William Preddy was the younger brother of 8th AF ace, George Preddy. George's machines are shown twice in this blog - Profile 1 and Profile 23...and the elder Preddy's legend is well documented through book, museum, foundation and memories of the grateful men who served under and alongside.
Bill was an excellent combat pilot in his own right. According to the Preddy family, George believed Bill was on his way to achieve at least the same aerial success he had. And, there was none of that "big brother shadow" for Bill - he trained and achieved on his own skill. The Air Force may have appreciated the elder Preddy, but nepotism had no place in putting pilots into expensive technology and work where competence could mean the life and death of many, many others.
Bill learned of George's death almost a month later. The following is an excerpt from his letter home to mom & dad:
"What I have to say now is difficult to explain because I hardly understand it myself. There is no use to say not to grieve for I know that is impossible. It is useless to say try and forget, for we can’t and shouldn’t.

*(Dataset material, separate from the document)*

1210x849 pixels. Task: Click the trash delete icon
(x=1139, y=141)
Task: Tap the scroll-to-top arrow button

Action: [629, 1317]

We should remember, but in doing so we should look at it in the true light.
A man’s span on this earth is not measured in years. Above all, that is least important. To find happiness, success, and most important, to find God is the Zenith of any man’s worldly activities. I think a man has not lived until these things have been achieved. ... Yes, George knew a full, rich life. He surely reached out and touched the face of God many times. ...
I close offering you my eternal love and devotion. Let us carry on as George wanted and may we arrive at his standard.
Always Love, Bill"
Bill wrote that the day after he learned of George's death. Geez. What an attitude! To be able to lose a beloved to the senselessness of war (and friendly fire, no less) and maintain a level of objectivity is impressive, especially so in today's culture of self-gratification. At the risk of being trite, would the situation happen today, would Bill have been pressured to contact a lawyer?
We'll never know. Bill died on April 18, 1945 at a Czech hospital from wounds he sustained from being shot down by German ground fire.
Two sons - the best of the best, so wholly deserving of what the world may offer as success, dead because a small group of sociopaths...bah. It's not fair at all.
The picture below is one I took at St. Avold American Cemetery in France. Bill's cross is on the left, George's is on the right. It was a gorgeous day.
Note: "Rusty"has 2 victory markings (one earned by Bill, the other earned by Rusty's prior pilot, Lloyd French).